When you take out a second mortgage, you are essentially borrowing against the portion of your home that you own by accessing the equity you have amassed in it by paying off your first mortgage over time.
For instance, if your home is worth $500,000 and you have paid off 20% of this amount so far, you have $100,000 in equity. Your bank may allow you to access a portion of this equity to use for various purposes, such as paying for home renovations or consolidating credit card debt.
There are various types of second mortgages that you can apply for in order to access your home equity. For instance, a lump sum second mortgage allows you to access a single amount of cash all at once, which you can then pay back gradually through monthly payments.
You can also get a home equity line of credit (HELOC) that allows you to draw on the loan whenever you need it, and repay the amounts you receive the same way you would pay off a credit card.
The Main Pros and Cons of Taking Out a Second Mortgage
There are a variety of situations that encourage people to consider taking out a second mortgage, as it is a common way to access a substantial amount of cash in a short amount of time. However, before you do so, you should consider the pros and cons of taking out this type of loan.
The Pros
To begin, let’s take a look at a few of the biggest pros of taking out a second mortgage, which are as follows:
1. How you use it is up to you
One of the biggest advantages of taking out a 2nd mortgage loan is the freedom to use your home equity however you please. There are many situations to which people can apply the funds from their second mortgage payout, including the following:
- Debt consolidation: A second mortgage is a fantastic way to combine multiple debts under a single loan with affordable monthly payments. If you have unsecured debts, such as credit card debt, getting a second mortgage is an especially good idea.
- Pay for a large purchase: Whether you are planning on returning to university or would like to renovate your home, getting a second mortgage will allow you to cover significant expenditures that you cannot otherwise afford.
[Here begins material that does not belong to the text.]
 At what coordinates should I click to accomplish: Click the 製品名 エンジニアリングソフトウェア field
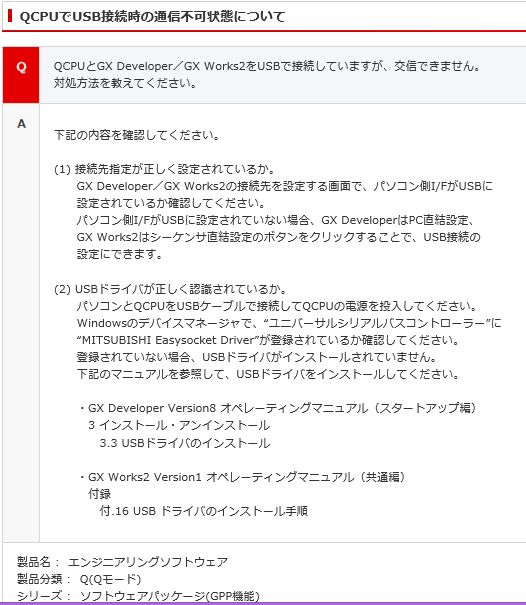122,562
- Pay for everyday expenses: If you are getting overwhelmed by your bills, or are faced with some sizable emergency expenses due to an accident of some type, a second mortgage can alleviate that financial stress by granting you access to the funds you need.
2. Low interest rates
Another major benefit of taking out a 2nd mortgage loan is that you can access relatively low interest rates. This is especially helpful if you are using your second mortgage to consolidate your debts, as the interest rates are much better than those for unsecured loans.
For instance, most credit card companies charge between 20% and 26% interest, but the average second mortgage loan interest rate is currently between about 5% and 12%, depending on the type of loan you get.
3. Flexible payment arrangements
Most of the time, when you take out a second mortgage, you can extend your amortization period, which is the length of time you have to pay the loan back. With this kind of flexibility, you can customize your monthly payments to align with your income.
The Cons
Now, let’s take a look at some of the most significant disadvantages of taking out a second mortgage.
4. Most of tRisk of foreclosure
One of the biggest cons of taking out a second mortgage is the risk of foreclosure. Since a second mortgage is a secured loan that uses your house as collateral, if you fail to stay on top of your second mortgage payments, your house could be in danger of foreclosure, meaning your lender will take it from you and sell it to pay off your remaining debt.
5. Strict qualification criteria
Another downfall of taking out a second mortgage is the strict qualification criteria often required in order to be approved. Most lenders have requirements pertaining to your income, credit score, and debt-to-income ratio, which you must meet to qualify. You may be up against some exceptionally high standards, especially if you are trying to secure this type of loan from a major lender.
6. Fees
There are a few different types of fees that you typically incur when you take out a second mortgage. These include appraisal fees, legal costs, title insurance, and title search expenses.
How Canadalend Can Help You With the Second Mortgage Process
If you have weighed the pros and cons of a second mortgage and have decided that the advantages outweigh the disadvantages, Canadalend can help you connect with second mortgage lenders to ensure this process goes smoothly.
Whether you want to consolidate debts, pay for an addition to your house, or put your kids through university, securing a second mortgage loan through us can make your goals a reality. Our mortgage experts are happy to guide you every step of the way.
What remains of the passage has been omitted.